**Problem description:**
Give the data again in full, with every character unchanged.

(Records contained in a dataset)
__________________________________________________

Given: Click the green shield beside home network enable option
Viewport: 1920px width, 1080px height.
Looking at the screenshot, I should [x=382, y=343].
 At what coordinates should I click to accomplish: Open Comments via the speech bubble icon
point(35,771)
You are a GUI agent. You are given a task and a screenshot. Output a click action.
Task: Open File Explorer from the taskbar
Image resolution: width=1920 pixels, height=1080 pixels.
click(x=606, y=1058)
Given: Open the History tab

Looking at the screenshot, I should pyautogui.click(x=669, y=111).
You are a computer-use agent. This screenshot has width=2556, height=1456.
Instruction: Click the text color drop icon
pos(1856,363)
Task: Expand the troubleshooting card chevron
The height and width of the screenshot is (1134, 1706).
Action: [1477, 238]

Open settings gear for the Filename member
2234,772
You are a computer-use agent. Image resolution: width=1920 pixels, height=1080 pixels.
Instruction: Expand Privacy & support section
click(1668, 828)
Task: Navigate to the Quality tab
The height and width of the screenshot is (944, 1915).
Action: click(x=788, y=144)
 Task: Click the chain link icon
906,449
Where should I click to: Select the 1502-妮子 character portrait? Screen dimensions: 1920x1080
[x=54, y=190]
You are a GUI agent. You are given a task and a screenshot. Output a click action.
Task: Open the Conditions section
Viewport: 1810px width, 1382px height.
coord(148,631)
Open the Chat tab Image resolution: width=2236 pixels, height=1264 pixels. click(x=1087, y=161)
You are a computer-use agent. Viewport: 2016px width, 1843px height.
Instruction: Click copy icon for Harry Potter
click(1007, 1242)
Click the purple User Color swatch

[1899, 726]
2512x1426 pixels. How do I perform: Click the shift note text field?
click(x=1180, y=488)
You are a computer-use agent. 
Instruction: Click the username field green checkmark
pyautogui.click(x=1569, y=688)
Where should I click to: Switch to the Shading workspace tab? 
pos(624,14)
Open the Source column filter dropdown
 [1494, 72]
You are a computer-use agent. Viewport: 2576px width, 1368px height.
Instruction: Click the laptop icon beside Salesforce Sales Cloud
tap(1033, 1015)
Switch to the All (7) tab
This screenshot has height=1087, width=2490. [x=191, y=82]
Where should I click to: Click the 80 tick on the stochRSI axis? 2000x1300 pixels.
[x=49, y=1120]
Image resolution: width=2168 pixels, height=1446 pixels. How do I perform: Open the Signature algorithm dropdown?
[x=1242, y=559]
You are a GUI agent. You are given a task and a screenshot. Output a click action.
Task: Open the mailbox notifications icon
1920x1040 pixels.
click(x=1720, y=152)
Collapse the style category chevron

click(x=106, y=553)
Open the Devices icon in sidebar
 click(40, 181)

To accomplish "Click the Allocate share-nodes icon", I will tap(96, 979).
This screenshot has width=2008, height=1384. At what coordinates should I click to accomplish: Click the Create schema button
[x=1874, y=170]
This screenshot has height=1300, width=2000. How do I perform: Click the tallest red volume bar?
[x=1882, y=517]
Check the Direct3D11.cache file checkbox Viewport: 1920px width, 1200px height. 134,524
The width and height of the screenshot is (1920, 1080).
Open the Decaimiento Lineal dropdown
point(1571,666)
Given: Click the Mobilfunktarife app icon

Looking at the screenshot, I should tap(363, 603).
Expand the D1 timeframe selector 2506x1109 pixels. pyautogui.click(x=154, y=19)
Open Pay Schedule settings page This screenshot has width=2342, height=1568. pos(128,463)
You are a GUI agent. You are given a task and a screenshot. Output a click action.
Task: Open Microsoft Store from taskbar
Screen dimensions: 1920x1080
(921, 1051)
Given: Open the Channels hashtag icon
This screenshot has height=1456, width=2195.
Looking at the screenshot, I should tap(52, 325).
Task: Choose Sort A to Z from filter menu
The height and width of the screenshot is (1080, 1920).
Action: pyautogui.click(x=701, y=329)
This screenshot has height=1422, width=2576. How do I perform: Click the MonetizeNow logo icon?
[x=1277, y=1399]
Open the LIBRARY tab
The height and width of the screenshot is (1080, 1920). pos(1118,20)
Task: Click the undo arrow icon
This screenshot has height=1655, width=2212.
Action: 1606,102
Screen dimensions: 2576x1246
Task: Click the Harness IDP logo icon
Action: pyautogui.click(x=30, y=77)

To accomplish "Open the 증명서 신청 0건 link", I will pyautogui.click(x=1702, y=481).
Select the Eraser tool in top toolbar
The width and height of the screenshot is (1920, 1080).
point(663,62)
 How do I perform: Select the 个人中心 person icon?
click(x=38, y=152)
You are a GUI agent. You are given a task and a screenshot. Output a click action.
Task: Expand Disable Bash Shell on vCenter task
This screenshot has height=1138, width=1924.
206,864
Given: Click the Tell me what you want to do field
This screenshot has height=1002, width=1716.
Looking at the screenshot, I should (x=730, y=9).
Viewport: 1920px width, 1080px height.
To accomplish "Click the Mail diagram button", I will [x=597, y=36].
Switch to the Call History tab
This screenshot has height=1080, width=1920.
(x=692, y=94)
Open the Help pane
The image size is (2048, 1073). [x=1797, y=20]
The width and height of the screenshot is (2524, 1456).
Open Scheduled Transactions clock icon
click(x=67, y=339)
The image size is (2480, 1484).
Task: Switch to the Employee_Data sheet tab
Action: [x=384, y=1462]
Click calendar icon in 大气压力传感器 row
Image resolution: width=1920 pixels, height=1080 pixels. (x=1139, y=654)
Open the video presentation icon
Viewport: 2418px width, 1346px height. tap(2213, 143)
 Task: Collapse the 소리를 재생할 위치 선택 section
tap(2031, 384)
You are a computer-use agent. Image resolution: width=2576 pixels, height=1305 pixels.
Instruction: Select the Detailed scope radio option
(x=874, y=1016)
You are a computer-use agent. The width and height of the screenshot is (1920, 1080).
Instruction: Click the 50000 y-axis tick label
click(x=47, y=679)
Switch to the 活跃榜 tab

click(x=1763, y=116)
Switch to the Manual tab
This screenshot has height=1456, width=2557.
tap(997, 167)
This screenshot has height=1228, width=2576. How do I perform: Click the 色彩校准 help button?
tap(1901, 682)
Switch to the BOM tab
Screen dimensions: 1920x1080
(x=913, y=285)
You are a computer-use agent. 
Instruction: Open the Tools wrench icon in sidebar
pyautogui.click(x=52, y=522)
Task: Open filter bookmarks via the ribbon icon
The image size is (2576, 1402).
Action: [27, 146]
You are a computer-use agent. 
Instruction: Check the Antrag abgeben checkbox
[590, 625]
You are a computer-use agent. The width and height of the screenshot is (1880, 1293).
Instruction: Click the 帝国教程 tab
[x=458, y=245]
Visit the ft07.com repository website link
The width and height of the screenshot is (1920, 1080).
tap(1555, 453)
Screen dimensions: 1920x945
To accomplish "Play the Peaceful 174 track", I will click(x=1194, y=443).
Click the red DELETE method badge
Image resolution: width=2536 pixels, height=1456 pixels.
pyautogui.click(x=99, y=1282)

__________________________________________________

**Answer to this problem:**
Given: Click the green shield beside home network enable option
Viewport: 1920px width, 1080px height.
Looking at the screenshot, I should [x=382, y=343].
 At what coordinates should I click to accomplish: Open Comments via the speech bubble icon
point(35,771)
You are a GUI agent. You are given a task and a screenshot. Output a click action.
Task: Open File Explorer from the taskbar
Image resolution: width=1920 pixels, height=1080 pixels.
click(x=606, y=1058)
Given: Open the History tab

Looking at the screenshot, I should pyautogui.click(x=669, y=111).
You are a computer-use agent. This screenshot has width=2556, height=1456.
Instruction: Click the text color drop icon
pos(1856,363)
Task: Expand the troubleshooting card chevron
The height and width of the screenshot is (1134, 1706).
Action: [1477, 238]

Open settings gear for the Filename member
2234,772
You are a computer-use agent. Image resolution: width=1920 pixels, height=1080 pixels.
Instruction: Expand Privacy & support section
click(1668, 828)
Task: Navigate to the Quality tab
The height and width of the screenshot is (944, 1915).
Action: click(x=788, y=144)
 Task: Click the chain link icon
906,449
Where should I click to: Select the 1502-妮子 character portrait? Screen dimensions: 1920x1080
[x=54, y=190]
You are a GUI agent. You are given a task and a screenshot. Output a click action.
Task: Open the Conditions section
Viewport: 1810px width, 1382px height.
coord(148,631)
Open the Chat tab Image resolution: width=2236 pixels, height=1264 pixels. click(x=1087, y=161)
You are a computer-use agent. Viewport: 2016px width, 1843px height.
Instruction: Click copy icon for Harry Potter
click(1007, 1242)
Click the purple User Color swatch

[1899, 726]
2512x1426 pixels. How do I perform: Click the shift note text field?
click(x=1180, y=488)
You are a computer-use agent. 
Instruction: Click the username field green checkmark
pyautogui.click(x=1569, y=688)
Where should I click to: Switch to the Shading workspace tab? 
pos(624,14)
Open the Source column filter dropdown
 [1494, 72]
You are a computer-use agent. Viewport: 2576px width, 1368px height.
Instruction: Click the laptop icon beside Salesforce Sales Cloud
tap(1033, 1015)
Switch to the All (7) tab
This screenshot has height=1087, width=2490. [x=191, y=82]
Where should I click to: Click the 80 tick on the stochRSI axis? 2000x1300 pixels.
[x=49, y=1120]
Image resolution: width=2168 pixels, height=1446 pixels. How do I perform: Open the Signature algorithm dropdown?
[x=1242, y=559]
You are a GUI agent. You are given a task and a screenshot. Output a click action.
Task: Open the mailbox notifications icon
1920x1040 pixels.
click(x=1720, y=152)
Collapse the style category chevron

click(x=106, y=553)
Open the Devices icon in sidebar
 click(40, 181)

To accomplish "Click the Allocate share-nodes icon", I will tap(96, 979).
This screenshot has width=2008, height=1384. At what coordinates should I click to accomplish: Click the Create schema button
[x=1874, y=170]
This screenshot has height=1300, width=2000. How do I perform: Click the tallest red volume bar?
[x=1882, y=517]
Check the Direct3D11.cache file checkbox Viewport: 1920px width, 1200px height. 134,524
The width and height of the screenshot is (1920, 1080).
Open the Decaimiento Lineal dropdown
point(1571,666)
Given: Click the Mobilfunktarife app icon

Looking at the screenshot, I should tap(363, 603).
Expand the D1 timeframe selector 2506x1109 pixels. pyautogui.click(x=154, y=19)
Open Pay Schedule settings page This screenshot has width=2342, height=1568. pos(128,463)
You are a GUI agent. You are given a task and a screenshot. Output a click action.
Task: Open Microsoft Store from taskbar
Screen dimensions: 1920x1080
(921, 1051)
Given: Open the Channels hashtag icon
This screenshot has height=1456, width=2195.
Looking at the screenshot, I should tap(52, 325).
Task: Choose Sort A to Z from filter menu
The height and width of the screenshot is (1080, 1920).
Action: pyautogui.click(x=701, y=329)
This screenshot has height=1422, width=2576. How do I perform: Click the MonetizeNow logo icon?
[x=1277, y=1399]
Open the LIBRARY tab
The height and width of the screenshot is (1080, 1920). pos(1118,20)
Task: Click the undo arrow icon
This screenshot has height=1655, width=2212.
Action: 1606,102
Screen dimensions: 2576x1246
Task: Click the Harness IDP logo icon
Action: pyautogui.click(x=30, y=77)

To accomplish "Open the 증명서 신청 0건 link", I will pyautogui.click(x=1702, y=481).
Select the Eraser tool in top toolbar
The width and height of the screenshot is (1920, 1080).
point(663,62)
 How do I perform: Select the 个人中心 person icon?
click(x=38, y=152)
You are a GUI agent. You are given a task and a screenshot. Output a click action.
Task: Expand Disable Bash Shell on vCenter task
This screenshot has height=1138, width=1924.
206,864
Given: Click the Tell me what you want to do field
This screenshot has height=1002, width=1716.
Looking at the screenshot, I should (x=730, y=9).
Viewport: 1920px width, 1080px height.
To accomplish "Click the Mail diagram button", I will [x=597, y=36].
Switch to the Call History tab
This screenshot has height=1080, width=1920.
(x=692, y=94)
Open the Help pane
The image size is (2048, 1073). [x=1797, y=20]
The width and height of the screenshot is (2524, 1456).
Open Scheduled Transactions clock icon
click(x=67, y=339)
The image size is (2480, 1484).
Task: Switch to the Employee_Data sheet tab
Action: [x=384, y=1462]
Click calendar icon in 大气压力传感器 row
Image resolution: width=1920 pixels, height=1080 pixels. (x=1139, y=654)
Open the video presentation icon
Viewport: 2418px width, 1346px height. tap(2213, 143)
 Task: Collapse the 소리를 재생할 위치 선택 section
tap(2031, 384)
You are a computer-use agent. Image resolution: width=2576 pixels, height=1305 pixels.
Instruction: Select the Detailed scope radio option
(x=874, y=1016)
You are a computer-use agent. The width and height of the screenshot is (1920, 1080).
Instruction: Click the 50000 y-axis tick label
click(x=47, y=679)
Switch to the 活跃榜 tab

click(x=1763, y=116)
Switch to the Manual tab
This screenshot has height=1456, width=2557.
tap(997, 167)
This screenshot has height=1228, width=2576. How do I perform: Click the 色彩校准 help button?
tap(1901, 682)
Switch to the BOM tab
Screen dimensions: 1920x1080
(x=913, y=285)
You are a computer-use agent. 
Instruction: Open the Tools wrench icon in sidebar
pyautogui.click(x=52, y=522)
Task: Open filter bookmarks via the ribbon icon
The image size is (2576, 1402).
Action: [27, 146]
You are a computer-use agent. 
Instruction: Check the Antrag abgeben checkbox
[590, 625]
You are a computer-use agent. The width and height of the screenshot is (1880, 1293).
Instruction: Click the 帝国教程 tab
[x=458, y=245]
Visit the ft07.com repository website link
The width and height of the screenshot is (1920, 1080).
tap(1555, 453)
Screen dimensions: 1920x945
To accomplish "Play the Peaceful 174 track", I will click(x=1194, y=443).
Click the red DELETE method badge
Image resolution: width=2536 pixels, height=1456 pixels.
pyautogui.click(x=99, y=1282)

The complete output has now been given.